Forgive me as I'm pretty new to ruby, but I have two CSVs and I want to compare two CSV files and delete the row from CSV1 if something from CSV2 matches a key in CSV1
CSVs (with lots of redactions) for example:
# csv1
xyz_id,first_nm,last_nm
100001,Person,one
200002,Person,two
300003,Person,three
400001,Person,four
500001,Person,five
#csv2
id,name,first_name,last_name,address .....
1234,person,wun
1235,person,tuh who
1236,person,tree
100001,Person,one
If there is something matching in csv2, delete the entire row from CSV1.
Here is what I've tried:
I saw in another question I could leverage the usage of delete_if
but I'm slightly confused on the implementation of it.

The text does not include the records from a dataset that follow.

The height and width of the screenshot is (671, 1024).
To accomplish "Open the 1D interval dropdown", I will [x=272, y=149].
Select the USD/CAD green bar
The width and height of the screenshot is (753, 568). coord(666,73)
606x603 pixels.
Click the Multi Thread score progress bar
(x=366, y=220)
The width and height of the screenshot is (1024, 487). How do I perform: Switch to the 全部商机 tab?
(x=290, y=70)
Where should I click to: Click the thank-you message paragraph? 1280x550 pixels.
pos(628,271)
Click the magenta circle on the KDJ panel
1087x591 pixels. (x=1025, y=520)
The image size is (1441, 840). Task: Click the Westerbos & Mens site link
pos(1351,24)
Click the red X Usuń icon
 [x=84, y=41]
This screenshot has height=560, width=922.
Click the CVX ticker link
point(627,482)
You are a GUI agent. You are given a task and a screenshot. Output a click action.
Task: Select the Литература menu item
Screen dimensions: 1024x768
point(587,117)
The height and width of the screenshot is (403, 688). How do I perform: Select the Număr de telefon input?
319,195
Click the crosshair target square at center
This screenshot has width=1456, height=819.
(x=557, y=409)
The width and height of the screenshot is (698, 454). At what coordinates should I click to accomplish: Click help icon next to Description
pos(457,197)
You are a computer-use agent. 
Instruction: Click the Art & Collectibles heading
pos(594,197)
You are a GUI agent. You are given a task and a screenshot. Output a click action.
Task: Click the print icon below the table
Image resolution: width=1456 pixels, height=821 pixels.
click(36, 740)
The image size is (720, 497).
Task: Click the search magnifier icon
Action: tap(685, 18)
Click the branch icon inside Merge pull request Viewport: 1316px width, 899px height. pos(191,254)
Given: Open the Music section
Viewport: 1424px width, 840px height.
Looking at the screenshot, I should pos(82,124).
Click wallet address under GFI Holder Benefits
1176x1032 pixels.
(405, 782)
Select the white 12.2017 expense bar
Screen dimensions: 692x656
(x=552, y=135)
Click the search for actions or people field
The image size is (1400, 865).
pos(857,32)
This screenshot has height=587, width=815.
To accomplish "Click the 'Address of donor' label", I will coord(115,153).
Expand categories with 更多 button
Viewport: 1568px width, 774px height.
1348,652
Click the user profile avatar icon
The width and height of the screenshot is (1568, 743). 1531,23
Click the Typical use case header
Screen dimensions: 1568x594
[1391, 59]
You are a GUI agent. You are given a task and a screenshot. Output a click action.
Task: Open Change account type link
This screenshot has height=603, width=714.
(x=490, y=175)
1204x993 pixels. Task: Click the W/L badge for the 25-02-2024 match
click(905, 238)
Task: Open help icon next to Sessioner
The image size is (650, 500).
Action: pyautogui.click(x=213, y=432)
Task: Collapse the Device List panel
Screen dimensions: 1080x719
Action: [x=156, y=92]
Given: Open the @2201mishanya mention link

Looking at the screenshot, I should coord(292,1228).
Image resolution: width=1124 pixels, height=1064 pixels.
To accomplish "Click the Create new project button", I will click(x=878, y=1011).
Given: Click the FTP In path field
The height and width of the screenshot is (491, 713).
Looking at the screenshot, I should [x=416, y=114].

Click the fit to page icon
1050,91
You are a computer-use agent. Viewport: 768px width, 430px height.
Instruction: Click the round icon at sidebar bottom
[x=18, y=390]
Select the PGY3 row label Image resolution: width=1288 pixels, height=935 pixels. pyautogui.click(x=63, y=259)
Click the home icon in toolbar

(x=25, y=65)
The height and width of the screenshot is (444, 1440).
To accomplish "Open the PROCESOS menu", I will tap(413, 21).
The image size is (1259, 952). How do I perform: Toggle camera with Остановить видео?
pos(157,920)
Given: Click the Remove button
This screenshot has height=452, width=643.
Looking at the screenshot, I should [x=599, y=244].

However, this is my code:
csv1 = CSV.table('./csv/csv1.csv', headers: true)
csv2 = CSV.table('./csv/csv2.csv', headers: true)
csv1.delete_if do |csv1row|
csv2.each do |csv2row|
csv1row[:xyz_id] == csv2[:id]
end
end
I'm also not sure if this is working. Do I have to write it back to csv1
? or create a whole new CSV for this? Is it possible to write it back to csv1 if things have been deleted?
CodePudding user response:
You're in the right path. The Array#delete_if
method expects the block to return a boolean. Take this example from the Ruby documentation:
scores = [ 97, 42, 75 ]
scores.delete_if {|score| score < 80 } #=> [97]
In your case, you just have to change that Array#each
call to Array#any?
. That will delete rows from csv1
that have a matching ID in csv2
.
csv1.delete_if do |csv1row|
csv2.any? { |csv2row| csv1row[:xyz_id] == csv2[:id] }
end
CodePudding user response:
With the below code first it'll load both csv files to the variables i.e. csv1
and csv2
with headers. Once file has been loaded we fetched common ids available to both columns xyz_id
from csv1
and column id
from csv2
. Then deleted recode from csv1
if xyz_id
available in the common_ids
array.
csv1 = CSV.table('csv_1.csv', headers: true)
csv2 = CSV.table('csv_2.csv', headers: true)
common_ids = csv1[:xyz_id] & csv2[:id]
csv1.delete_if {|row| common_ids.include?(row[:xyz_id])}